Giving proper names to variables can dramatically clarify code, such as

constant int MAXIMUM_PRESSURE_VALUE=2;

This gives two key advantages:

  • The value MAXIMUM_PRESSURE_VALUE may be used in many different places, if for whatever reason that value changes you need to change it in only one place.

  • Where used it immediately shows what the function is doing, for example the following code obviously checks if the pressure is dangerously high:

    if (pressure>MAXIMUM_PRESSURE_VALUE){
        //without me telling you you can guess there'll be some safety protection in here
    }
    

Poorly named variables

However, everything has a counter argument and what you have shown looks very like a good idea taken so far that it makes no sense. Defining TWO as 2 doesn't add any value

constant int TWO=2;
  • The value TWO may be used in many different places, perhaps to double things, perhaps to access an index.
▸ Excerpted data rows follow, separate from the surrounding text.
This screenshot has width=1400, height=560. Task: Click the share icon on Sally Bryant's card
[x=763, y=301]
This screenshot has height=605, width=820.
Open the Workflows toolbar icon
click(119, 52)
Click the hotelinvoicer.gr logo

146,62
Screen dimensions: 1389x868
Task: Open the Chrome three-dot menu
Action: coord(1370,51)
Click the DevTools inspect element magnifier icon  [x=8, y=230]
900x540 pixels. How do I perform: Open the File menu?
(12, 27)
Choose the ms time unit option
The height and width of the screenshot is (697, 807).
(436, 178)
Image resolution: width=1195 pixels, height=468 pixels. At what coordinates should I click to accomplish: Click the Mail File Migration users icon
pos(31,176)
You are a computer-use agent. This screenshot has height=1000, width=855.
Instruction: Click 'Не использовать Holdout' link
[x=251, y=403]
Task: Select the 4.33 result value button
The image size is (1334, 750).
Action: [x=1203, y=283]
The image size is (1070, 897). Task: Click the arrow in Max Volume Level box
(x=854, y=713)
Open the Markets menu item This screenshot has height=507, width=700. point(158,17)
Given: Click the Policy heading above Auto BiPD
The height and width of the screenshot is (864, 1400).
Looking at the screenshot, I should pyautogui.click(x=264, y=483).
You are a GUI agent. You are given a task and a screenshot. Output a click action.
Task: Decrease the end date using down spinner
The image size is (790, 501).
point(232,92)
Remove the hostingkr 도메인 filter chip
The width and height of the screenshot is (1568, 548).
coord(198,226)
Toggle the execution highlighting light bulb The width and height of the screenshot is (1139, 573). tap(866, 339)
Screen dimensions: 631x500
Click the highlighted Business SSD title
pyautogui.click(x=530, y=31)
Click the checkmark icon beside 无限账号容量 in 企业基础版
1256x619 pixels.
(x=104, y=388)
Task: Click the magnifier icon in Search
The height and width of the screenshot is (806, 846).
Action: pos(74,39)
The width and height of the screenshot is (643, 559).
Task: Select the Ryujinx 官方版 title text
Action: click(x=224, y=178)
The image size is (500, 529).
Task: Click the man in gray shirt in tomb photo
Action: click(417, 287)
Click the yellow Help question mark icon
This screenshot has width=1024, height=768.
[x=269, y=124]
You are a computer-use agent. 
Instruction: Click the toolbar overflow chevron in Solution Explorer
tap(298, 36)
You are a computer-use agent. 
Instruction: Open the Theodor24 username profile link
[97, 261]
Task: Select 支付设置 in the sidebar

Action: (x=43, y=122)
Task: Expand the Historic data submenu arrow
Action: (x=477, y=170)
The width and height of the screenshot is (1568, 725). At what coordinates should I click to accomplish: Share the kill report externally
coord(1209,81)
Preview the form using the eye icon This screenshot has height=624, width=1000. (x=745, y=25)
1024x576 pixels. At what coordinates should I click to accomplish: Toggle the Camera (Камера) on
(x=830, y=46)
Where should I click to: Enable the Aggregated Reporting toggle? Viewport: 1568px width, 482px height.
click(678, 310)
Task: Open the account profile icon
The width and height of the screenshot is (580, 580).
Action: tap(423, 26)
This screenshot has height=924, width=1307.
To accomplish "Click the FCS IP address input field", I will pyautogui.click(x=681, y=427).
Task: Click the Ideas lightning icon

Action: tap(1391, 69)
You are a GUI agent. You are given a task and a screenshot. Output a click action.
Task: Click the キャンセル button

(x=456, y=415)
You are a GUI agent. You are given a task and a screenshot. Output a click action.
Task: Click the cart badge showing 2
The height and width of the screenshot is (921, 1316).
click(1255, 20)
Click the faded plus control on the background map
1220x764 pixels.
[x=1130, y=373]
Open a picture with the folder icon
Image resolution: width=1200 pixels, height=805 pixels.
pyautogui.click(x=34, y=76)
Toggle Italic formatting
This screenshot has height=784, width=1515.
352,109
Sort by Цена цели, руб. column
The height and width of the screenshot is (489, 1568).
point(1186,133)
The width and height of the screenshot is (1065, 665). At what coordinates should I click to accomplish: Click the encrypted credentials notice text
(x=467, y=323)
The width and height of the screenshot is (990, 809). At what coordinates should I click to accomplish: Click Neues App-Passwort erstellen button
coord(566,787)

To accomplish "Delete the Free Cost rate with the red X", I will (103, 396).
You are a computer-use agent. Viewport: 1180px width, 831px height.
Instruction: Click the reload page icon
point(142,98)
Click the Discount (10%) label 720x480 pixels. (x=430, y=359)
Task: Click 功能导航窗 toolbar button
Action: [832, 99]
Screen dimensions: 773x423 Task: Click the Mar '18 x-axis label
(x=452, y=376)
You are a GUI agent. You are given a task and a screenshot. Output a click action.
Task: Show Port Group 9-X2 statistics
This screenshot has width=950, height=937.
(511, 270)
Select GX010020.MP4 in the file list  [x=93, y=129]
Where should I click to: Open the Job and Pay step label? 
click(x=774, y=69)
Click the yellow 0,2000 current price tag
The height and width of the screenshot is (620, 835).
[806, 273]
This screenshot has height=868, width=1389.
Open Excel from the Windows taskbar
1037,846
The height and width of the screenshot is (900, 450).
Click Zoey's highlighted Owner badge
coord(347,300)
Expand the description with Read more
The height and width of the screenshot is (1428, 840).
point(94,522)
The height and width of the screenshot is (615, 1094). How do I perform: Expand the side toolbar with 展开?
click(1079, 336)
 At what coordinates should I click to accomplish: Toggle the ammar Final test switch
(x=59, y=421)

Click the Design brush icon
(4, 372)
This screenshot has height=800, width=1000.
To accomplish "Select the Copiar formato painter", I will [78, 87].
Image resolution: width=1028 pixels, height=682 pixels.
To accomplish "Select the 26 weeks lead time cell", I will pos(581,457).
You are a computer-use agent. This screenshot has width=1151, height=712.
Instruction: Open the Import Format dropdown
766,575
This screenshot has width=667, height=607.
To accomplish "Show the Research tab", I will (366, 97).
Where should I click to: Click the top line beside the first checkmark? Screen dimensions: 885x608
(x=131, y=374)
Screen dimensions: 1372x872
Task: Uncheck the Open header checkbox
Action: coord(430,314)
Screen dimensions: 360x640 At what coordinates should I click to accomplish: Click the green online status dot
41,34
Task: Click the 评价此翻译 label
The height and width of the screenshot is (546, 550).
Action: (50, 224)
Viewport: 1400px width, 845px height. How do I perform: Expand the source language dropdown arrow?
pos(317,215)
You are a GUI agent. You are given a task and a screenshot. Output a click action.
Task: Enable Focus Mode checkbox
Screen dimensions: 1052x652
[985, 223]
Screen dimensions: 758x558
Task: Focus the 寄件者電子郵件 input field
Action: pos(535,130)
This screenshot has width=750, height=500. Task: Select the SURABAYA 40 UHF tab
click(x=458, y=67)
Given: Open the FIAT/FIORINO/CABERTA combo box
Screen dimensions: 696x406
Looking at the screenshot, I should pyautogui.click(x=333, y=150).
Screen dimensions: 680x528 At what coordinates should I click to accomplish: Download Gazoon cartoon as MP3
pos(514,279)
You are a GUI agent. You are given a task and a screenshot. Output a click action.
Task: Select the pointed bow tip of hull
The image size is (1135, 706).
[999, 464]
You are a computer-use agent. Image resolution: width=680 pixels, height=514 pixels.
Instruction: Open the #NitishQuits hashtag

If in the future you need to change the index you cannot just change to int TWO=3; because that would affect all the other (completely unrelated) ways you've used TWO, now you'd be tripling instead of doubling etc
  • Where used it gives you no more information than if you just used "2". Compare the following two pieces of code:

    if (pressure>2){
        //2 might be good, I have no idea what happens here
    }
    

    or

    if (pressure>TWO){
        //TWO means 2, 2 might be good, I still have no idea what happens here
    }
    
  • Worse still (as seems to be the case here) TWO may not equal 2, if so this is a form of obfuscation where the intention is to make the code less clear: obviously it achieves that.

The usual reason for this is a coding standard which forbids magic numbers but doesn't count TWO as a magic number; which of course it is! 99% of the time you want to use a meaningful variable name but in that 1% of the time using TWO instead of 2 gains you nothing (Sorry, I mean ZERO).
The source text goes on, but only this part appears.